Response to Skemp's Article on Relational and Instrumental Understanding

The article on relational understanding and instrumental understanding brings up a great point in the subject of mathematics. In so many areas of math, so much emphasis is put on rules in figuring out problems. It seems a lot of the people I interact with have an instrumental understanding of math, as formulas and equations, and find the subject difficult because of the number of rules associated with it. So it’s interesting when Kemp states that “instrumental understanding I would until recently not have regarded as understanding at all” (pg. 2). Knowing when the rules work is only part of the understanding and the rest of it is how and why it works, so I would agree with Kemp’s previous regard of instrumental understanding.
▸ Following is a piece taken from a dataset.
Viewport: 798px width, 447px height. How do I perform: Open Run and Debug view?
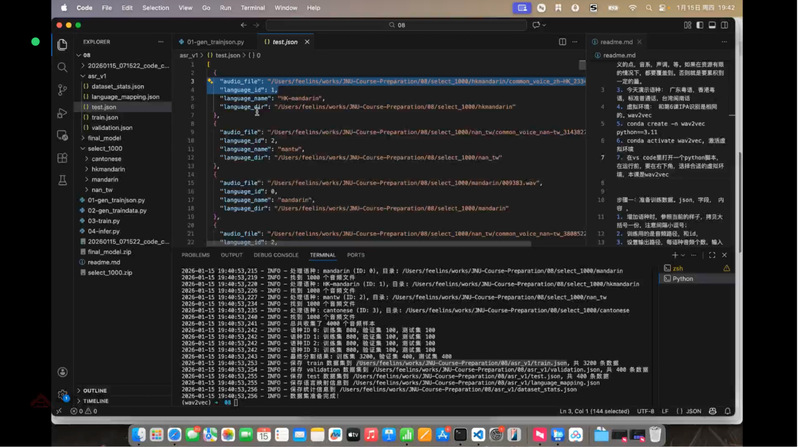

Although this type of understanding is not as effective it does seem that more students would prefer it this way. “As soon as this is [rules for getting answers] are reached, [the students] latch on to it and ignore the rest” (pg. 4). So trying to teach a different way or trying to expand previous knowledge to your students might not be effective. So it does encourage to try to teach a relational approach immediately if that’s what you intend to do later in the course. It seems the less they can know but still pass the better, “if pupils can get the right answer…, they will not take kindly to suggestions that they should try for something beyond this” (pg. 5). There’s also the fact that relational understanding would require more work and more time and students will probably complain and lose interest in the subject after a certain point. It is also more appealing to students that often with the instrumental method, “the rewards are more immediate and more apparent” (8), giving the students a short-term pleasure, though may cause long-term turmoil. Though the students might want the instrumental way of understanding, as teachers we must realize that long term, it is better for them to know how things work. If there’s something that goes wrong during problem solving, they are able to “produce an infinite number of plans for getting from any starting point to any finishing point.” (14) Kemp’s analogy of traveling from point A to point B also applies to teachers. There are times when you are explaining a subject and different students will not understand it, so knowing a different route helps you get to point B in order for your student to get there as well.